Search the listing for the string "computer" and copy every line that contains it.

*** SOURCE RECORDS ***

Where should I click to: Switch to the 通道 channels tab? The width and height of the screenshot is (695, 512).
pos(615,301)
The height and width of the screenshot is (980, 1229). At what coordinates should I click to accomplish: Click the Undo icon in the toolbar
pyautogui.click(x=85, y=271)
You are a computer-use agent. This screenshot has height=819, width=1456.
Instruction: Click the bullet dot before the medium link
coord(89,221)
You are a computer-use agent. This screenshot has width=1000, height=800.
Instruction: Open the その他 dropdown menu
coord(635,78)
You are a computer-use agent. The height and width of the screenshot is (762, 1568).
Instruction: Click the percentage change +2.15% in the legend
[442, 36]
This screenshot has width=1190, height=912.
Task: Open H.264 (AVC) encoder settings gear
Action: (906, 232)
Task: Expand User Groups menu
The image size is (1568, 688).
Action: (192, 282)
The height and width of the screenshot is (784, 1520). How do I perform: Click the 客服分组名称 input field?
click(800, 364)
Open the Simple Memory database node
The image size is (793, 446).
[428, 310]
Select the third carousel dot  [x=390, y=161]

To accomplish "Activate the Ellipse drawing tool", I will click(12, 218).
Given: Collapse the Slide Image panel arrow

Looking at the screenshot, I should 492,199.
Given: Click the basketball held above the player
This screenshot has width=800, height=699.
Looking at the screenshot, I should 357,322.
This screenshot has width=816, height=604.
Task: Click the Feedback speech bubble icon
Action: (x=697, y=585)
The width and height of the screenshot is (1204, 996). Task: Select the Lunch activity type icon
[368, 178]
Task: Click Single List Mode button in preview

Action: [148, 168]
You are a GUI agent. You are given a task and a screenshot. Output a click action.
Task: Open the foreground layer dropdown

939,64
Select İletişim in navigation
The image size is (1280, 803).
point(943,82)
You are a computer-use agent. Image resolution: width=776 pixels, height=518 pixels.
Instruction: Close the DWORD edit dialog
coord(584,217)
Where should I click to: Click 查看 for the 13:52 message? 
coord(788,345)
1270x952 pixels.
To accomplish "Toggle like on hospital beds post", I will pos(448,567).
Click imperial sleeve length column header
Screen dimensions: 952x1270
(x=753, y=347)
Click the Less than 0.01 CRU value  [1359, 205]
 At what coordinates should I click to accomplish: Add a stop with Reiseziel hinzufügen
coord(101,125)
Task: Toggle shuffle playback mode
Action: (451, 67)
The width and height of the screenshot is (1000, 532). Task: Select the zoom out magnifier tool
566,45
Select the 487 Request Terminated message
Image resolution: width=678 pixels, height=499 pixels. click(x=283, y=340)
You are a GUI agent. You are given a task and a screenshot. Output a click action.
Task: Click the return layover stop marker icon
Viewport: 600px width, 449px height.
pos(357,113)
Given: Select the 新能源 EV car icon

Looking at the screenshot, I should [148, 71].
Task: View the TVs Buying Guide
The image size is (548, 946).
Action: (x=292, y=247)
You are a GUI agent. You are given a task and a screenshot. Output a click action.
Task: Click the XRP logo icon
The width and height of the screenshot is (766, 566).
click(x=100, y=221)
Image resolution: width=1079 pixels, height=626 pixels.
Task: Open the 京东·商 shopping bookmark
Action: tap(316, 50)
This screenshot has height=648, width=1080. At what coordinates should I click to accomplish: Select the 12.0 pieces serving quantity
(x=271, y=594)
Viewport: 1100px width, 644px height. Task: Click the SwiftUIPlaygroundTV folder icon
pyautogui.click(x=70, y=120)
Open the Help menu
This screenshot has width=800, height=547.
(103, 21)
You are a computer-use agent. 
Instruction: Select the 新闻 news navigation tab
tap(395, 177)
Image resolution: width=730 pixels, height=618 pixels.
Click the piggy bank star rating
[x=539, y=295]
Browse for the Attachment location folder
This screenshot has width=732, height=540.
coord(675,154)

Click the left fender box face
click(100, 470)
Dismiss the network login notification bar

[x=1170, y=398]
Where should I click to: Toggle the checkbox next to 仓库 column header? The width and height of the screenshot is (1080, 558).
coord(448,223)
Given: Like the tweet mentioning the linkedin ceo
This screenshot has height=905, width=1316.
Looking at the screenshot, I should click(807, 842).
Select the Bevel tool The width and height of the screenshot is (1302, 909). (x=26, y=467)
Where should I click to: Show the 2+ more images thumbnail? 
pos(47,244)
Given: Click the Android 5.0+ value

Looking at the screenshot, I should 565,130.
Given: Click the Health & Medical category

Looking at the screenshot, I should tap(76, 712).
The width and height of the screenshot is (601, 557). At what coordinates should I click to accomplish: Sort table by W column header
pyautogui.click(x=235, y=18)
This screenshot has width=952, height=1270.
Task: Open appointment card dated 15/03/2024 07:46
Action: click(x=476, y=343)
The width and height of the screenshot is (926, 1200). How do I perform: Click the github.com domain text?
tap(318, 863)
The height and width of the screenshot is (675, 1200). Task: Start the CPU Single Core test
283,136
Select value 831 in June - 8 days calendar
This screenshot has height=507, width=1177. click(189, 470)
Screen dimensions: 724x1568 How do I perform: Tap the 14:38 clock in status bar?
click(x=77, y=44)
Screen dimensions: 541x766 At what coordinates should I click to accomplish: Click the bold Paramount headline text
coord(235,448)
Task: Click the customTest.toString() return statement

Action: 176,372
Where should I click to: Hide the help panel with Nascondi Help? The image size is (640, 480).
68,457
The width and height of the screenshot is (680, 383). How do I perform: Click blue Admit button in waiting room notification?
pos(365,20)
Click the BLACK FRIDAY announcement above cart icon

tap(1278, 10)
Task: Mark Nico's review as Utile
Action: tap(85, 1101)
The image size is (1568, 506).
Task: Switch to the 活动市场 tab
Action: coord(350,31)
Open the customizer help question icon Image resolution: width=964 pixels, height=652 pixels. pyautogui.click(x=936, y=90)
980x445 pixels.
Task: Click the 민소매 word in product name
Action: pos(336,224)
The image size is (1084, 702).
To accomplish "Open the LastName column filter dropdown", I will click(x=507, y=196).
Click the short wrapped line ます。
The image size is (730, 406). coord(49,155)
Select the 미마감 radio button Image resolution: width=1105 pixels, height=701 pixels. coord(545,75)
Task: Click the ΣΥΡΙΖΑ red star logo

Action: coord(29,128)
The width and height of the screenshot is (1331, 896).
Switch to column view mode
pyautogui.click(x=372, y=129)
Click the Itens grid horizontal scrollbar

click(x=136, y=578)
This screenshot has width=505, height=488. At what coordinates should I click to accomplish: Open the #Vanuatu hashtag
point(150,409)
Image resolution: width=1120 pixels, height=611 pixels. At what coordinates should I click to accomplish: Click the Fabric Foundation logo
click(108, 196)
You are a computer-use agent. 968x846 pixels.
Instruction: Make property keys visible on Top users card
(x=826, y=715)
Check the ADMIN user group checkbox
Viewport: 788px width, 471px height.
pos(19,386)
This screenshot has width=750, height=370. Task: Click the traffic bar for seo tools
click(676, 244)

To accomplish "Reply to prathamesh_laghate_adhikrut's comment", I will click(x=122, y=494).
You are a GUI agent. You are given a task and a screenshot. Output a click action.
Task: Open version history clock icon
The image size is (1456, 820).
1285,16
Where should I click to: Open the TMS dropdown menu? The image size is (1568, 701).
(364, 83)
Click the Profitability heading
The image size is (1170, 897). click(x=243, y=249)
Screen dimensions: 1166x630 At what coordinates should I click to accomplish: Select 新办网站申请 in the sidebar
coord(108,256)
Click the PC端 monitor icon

*** End of SOURCE RECORDS ***

PROBLEM SOLUTION
You are a computer-use agent. This screenshot has height=819, width=1456.
You are a computer-use agent. This screenshot has width=1000, height=800.
You are a computer-use agent. The height and width of the screenshot is (762, 1568).
You are a computer-use agent. Image resolution: width=776 pixels, height=518 pixels.
You are a computer-use agent. 
You are a computer-use agent. 968x846 pixels.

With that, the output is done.